● Task goal:
Return the lines from the start of the data through the line with "Task: Open the 存款 category tab". Include both of those lines and no others.

Saved entries:
^^^^

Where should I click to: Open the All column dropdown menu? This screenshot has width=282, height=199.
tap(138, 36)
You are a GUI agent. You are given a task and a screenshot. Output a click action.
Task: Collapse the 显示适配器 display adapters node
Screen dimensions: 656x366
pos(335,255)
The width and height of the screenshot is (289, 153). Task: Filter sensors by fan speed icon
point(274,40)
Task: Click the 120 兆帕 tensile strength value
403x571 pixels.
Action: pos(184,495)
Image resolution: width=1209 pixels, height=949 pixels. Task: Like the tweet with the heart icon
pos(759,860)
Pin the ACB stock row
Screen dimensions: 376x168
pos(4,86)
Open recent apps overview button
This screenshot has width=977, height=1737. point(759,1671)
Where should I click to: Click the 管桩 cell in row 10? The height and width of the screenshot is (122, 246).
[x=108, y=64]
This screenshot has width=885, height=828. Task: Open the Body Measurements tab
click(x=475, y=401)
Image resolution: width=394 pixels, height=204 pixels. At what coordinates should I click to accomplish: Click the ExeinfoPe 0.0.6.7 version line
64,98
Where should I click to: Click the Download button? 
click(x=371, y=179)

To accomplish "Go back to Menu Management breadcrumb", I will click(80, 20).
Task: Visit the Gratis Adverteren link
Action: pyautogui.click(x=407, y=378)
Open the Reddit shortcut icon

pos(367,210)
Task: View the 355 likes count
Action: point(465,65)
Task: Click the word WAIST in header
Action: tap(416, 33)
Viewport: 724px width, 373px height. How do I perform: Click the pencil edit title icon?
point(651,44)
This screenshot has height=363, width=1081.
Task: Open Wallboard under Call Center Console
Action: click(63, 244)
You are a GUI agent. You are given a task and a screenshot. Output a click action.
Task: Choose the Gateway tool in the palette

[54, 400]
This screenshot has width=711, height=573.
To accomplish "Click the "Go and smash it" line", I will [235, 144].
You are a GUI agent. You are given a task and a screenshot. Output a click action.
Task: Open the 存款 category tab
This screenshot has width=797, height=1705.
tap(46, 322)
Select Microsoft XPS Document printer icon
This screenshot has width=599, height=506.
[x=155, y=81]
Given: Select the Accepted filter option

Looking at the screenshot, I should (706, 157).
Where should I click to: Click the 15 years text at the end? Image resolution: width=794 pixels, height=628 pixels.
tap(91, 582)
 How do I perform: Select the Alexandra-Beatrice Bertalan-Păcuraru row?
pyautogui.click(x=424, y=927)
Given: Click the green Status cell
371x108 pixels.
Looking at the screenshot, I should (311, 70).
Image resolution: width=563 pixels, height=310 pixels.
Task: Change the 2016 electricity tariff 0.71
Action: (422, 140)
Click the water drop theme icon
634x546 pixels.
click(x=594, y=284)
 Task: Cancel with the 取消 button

^^^^

● Answer to this exercise:
Where should I click to: Open the All column dropdown menu? This screenshot has width=282, height=199.
tap(138, 36)
You are a GUI agent. You are given a task and a screenshot. Output a click action.
Task: Collapse the 显示适配器 display adapters node
Screen dimensions: 656x366
pos(335,255)
The width and height of the screenshot is (289, 153). Task: Filter sensors by fan speed icon
point(274,40)
Task: Click the 120 兆帕 tensile strength value
403x571 pixels.
Action: pos(184,495)
Image resolution: width=1209 pixels, height=949 pixels. Task: Like the tweet with the heart icon
pos(759,860)
Pin the ACB stock row
Screen dimensions: 376x168
pos(4,86)
Open recent apps overview button
This screenshot has width=977, height=1737. point(759,1671)
Where should I click to: Click the 管桩 cell in row 10? The height and width of the screenshot is (122, 246).
[x=108, y=64]
This screenshot has width=885, height=828. Task: Open the Body Measurements tab
click(x=475, y=401)
Image resolution: width=394 pixels, height=204 pixels. At what coordinates should I click to accomplish: Click the ExeinfoPe 0.0.6.7 version line
64,98
Where should I click to: Click the Download button? 
click(x=371, y=179)

To accomplish "Go back to Menu Management breadcrumb", I will click(80, 20).
Task: Visit the Gratis Adverteren link
Action: pyautogui.click(x=407, y=378)
Open the Reddit shortcut icon

pos(367,210)
Task: View the 355 likes count
Action: point(465,65)
Task: Click the word WAIST in header
Action: tap(416, 33)
Viewport: 724px width, 373px height. How do I perform: Click the pencil edit title icon?
point(651,44)
This screenshot has height=363, width=1081.
Task: Open Wallboard under Call Center Console
Action: click(63, 244)
You are a GUI agent. You are given a task and a screenshot. Output a click action.
Task: Choose the Gateway tool in the palette

[54, 400]
This screenshot has width=711, height=573.
To accomplish "Click the "Go and smash it" line", I will [235, 144].
You are a GUI agent. You are given a task and a screenshot. Output a click action.
Task: Open the 存款 category tab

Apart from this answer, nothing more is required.